Kabir's fists clenched. "You turned the whole village into a trap."

Riya's eyes glistened with anger. "You lied to everyone. You used your power to twist the truth."

Shastri's voice dropped to a whisper. "To ensure the ritual would never be interrupted, we reported a false crisis. We claimed the groundwater levels were dangerously low. With my influence, the government declared this village a drought zone. Tourists were ordered to use the steamhouse instead of their own bathrooms. Every visitor who entered became part of the cycle, unknowingly stepping into the web we had woven."

The lantern flickered, casting long shadows across his face. He looked older now, worn down by the weight of his confession. "I did not want this. I did not want blood on my hands. But grief is a cruel master. It bends you, reshapes you, until you are no longer the man you once were."

Aarav's voice was sharp, cutting through the silence. "You chose this. You let desperation blind you. And now others suffer because of it."

Kabir added, his tone bitter, "You sacrificed innocence for obsession. That's not grief—it's selfishness."

Riya's words were softer, but no less piercing. "And your wife? Did she know the cost? Did she understand what you agreed to?"

Shastri's eyes glistened. "She knew. But she did not care. She only wanted Sanya back. And I… I wanted her to live again. To smile again. I thought if I gave her hope, even false hope, it would save her. But hope built on darkness is no salvation. It is a prison."

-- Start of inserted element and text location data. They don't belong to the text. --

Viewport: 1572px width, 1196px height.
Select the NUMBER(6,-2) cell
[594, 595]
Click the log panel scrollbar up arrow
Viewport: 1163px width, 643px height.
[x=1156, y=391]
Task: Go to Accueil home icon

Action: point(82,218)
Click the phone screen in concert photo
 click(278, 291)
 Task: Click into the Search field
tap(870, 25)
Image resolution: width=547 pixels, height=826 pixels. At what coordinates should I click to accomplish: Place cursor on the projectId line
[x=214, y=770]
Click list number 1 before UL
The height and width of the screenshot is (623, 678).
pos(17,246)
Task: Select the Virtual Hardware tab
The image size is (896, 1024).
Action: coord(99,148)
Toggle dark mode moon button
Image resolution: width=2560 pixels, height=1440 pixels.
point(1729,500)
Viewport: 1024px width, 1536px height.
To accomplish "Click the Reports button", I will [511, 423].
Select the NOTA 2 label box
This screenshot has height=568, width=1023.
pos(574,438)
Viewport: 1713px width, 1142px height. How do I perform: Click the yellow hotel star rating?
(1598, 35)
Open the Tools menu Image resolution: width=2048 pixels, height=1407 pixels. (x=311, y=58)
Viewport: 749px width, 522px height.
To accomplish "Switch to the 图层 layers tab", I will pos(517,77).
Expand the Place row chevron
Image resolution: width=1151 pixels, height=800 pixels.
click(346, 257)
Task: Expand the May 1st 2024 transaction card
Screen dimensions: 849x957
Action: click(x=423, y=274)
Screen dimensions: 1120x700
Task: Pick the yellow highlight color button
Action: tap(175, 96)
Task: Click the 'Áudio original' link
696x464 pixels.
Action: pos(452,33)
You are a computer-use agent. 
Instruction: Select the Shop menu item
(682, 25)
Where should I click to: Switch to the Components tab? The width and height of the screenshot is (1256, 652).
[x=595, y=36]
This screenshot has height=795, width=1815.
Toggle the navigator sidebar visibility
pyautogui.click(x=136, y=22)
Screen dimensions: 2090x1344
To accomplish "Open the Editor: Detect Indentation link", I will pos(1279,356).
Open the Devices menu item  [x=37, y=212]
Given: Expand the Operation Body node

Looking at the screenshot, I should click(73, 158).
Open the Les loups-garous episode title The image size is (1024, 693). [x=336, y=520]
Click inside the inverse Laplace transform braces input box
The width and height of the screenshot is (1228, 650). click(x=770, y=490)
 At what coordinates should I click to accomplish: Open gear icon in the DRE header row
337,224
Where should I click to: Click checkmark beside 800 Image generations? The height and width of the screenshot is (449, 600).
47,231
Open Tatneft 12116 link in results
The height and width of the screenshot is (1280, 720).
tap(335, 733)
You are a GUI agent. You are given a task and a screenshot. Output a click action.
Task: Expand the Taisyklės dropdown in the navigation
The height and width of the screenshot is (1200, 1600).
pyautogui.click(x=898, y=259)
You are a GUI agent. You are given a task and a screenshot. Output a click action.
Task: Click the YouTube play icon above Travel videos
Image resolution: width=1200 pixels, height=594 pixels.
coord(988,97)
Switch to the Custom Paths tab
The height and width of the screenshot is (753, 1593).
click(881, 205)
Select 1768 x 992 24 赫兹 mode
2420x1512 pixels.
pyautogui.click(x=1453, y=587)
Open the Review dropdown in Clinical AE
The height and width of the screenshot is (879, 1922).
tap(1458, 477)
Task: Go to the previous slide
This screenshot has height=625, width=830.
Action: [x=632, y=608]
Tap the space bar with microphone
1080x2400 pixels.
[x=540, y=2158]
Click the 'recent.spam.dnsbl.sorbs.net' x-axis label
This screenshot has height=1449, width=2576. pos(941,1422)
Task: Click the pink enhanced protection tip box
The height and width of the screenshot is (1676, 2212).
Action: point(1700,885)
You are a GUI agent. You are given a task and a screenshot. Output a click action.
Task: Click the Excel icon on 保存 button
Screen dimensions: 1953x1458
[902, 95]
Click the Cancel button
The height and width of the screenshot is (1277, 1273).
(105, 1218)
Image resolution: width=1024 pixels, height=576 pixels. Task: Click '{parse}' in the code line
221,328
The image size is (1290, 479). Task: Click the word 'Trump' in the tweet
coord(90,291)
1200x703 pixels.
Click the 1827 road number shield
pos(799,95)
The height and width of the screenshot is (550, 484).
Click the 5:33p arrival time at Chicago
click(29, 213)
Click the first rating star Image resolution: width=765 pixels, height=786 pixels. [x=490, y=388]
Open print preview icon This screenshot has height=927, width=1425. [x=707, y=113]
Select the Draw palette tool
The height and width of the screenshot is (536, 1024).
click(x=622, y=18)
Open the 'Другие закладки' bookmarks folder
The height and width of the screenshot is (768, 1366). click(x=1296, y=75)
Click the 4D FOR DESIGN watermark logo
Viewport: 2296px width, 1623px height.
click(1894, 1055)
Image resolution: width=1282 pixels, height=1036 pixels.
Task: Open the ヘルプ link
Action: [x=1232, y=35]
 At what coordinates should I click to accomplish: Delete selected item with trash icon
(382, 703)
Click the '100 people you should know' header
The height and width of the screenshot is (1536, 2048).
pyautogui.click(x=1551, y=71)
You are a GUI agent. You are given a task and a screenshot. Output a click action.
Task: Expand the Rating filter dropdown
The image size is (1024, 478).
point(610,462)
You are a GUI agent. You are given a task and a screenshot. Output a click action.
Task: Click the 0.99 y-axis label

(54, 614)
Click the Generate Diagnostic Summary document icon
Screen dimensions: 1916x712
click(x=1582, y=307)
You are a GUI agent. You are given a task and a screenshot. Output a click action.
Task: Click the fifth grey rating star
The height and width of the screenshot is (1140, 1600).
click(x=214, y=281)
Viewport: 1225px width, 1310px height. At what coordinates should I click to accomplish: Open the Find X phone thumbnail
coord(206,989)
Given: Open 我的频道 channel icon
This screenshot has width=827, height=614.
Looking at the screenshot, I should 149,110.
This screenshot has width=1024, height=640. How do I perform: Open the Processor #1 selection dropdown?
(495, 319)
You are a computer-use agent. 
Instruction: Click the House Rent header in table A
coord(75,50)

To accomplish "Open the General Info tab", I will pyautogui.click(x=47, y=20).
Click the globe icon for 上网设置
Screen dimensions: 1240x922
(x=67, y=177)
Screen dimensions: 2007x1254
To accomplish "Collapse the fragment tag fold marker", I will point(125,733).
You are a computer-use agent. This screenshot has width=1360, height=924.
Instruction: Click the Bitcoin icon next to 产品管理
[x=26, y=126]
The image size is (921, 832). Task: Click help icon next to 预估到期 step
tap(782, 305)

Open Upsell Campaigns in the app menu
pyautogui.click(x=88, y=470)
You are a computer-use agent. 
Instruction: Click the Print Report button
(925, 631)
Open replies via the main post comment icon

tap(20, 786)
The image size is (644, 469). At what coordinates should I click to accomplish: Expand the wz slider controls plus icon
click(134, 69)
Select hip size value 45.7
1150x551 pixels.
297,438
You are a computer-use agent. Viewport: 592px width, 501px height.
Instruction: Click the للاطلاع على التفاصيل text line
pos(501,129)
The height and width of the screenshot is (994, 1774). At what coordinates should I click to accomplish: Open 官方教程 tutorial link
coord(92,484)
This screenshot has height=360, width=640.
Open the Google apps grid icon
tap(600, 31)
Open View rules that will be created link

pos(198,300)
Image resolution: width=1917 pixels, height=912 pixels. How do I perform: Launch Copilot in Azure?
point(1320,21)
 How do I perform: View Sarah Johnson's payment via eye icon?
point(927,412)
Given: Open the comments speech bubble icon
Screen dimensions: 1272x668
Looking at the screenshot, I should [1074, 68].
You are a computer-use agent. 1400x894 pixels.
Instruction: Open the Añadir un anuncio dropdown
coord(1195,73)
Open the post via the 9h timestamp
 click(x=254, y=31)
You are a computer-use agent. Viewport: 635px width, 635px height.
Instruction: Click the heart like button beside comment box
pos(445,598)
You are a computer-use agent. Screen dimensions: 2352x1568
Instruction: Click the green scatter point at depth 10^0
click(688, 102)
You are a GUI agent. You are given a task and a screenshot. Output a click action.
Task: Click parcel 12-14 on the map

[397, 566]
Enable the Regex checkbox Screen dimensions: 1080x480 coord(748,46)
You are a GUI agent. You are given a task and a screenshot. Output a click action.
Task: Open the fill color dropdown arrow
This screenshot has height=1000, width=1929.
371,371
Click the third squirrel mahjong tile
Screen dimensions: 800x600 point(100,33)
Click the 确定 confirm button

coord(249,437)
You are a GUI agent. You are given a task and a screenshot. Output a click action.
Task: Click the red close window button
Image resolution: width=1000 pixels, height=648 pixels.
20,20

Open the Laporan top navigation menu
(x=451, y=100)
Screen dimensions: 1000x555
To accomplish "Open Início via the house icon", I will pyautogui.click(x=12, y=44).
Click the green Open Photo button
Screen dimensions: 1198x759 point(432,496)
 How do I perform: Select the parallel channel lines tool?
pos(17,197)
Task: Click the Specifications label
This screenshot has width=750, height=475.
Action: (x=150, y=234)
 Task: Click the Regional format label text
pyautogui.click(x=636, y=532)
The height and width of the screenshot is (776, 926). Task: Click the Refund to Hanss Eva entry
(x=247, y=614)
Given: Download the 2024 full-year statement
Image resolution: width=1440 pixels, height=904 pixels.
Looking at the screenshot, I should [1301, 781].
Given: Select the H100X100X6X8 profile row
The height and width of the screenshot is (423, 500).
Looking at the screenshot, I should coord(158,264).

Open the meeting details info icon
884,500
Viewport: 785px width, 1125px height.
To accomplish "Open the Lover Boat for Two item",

He hesitated, then added with a hollow laugh that carried no joy. "And in chasing that hope, we lost everything else. We poured our fortune into her treatments, into doctors who promised miracles. We were conned by charlatans, fake shamans who preyed on our desperation. One by one, our lodges across the country were sold off to pay for it all. This lodge… this is the only one left. It holds the last memory of Sanya, and so we clung to it, even as everything else slipped away."

The friends sat in silence, the weight of his confession pressing down on them.

Shastri's voice broke the silence once more, softer now, almost pleading. "You must understand. I did not set out to harm anyone. I only wanted my daughter back. I only wanted my wife to live. But the ritual… the ritual demanded more than I could give. And once you begin, there is no turning back."

The friends watched him, each carrying their own storm of disbelief, anger, and fear. The truth was laid bare now, and it was darker than they had imagined. The steamhouse was not just a place of comfort—it was a prison of spirits, a trap woven from grief and desperation. And Mr. Shastri, once a man of wealth and power, was now its keeper.

The lantern flickered again, and the shadows seemed to lean closer. And then, from the quiet, Meera's voice rose—soft, innocent, yet chilling. "Do you remember, Papa? You used to tell me stories when we stayed the night here. I still love them."

The words froze him. His breath caught, his eyes widened. For a heartbeat, the present dissolved, and he was back in those summers—his daughter's laughter echoing through the lodge, her small hands tugging at his sleeve, begging for one more story before sleep.

The confession was complete, but the nightmare was only beginning.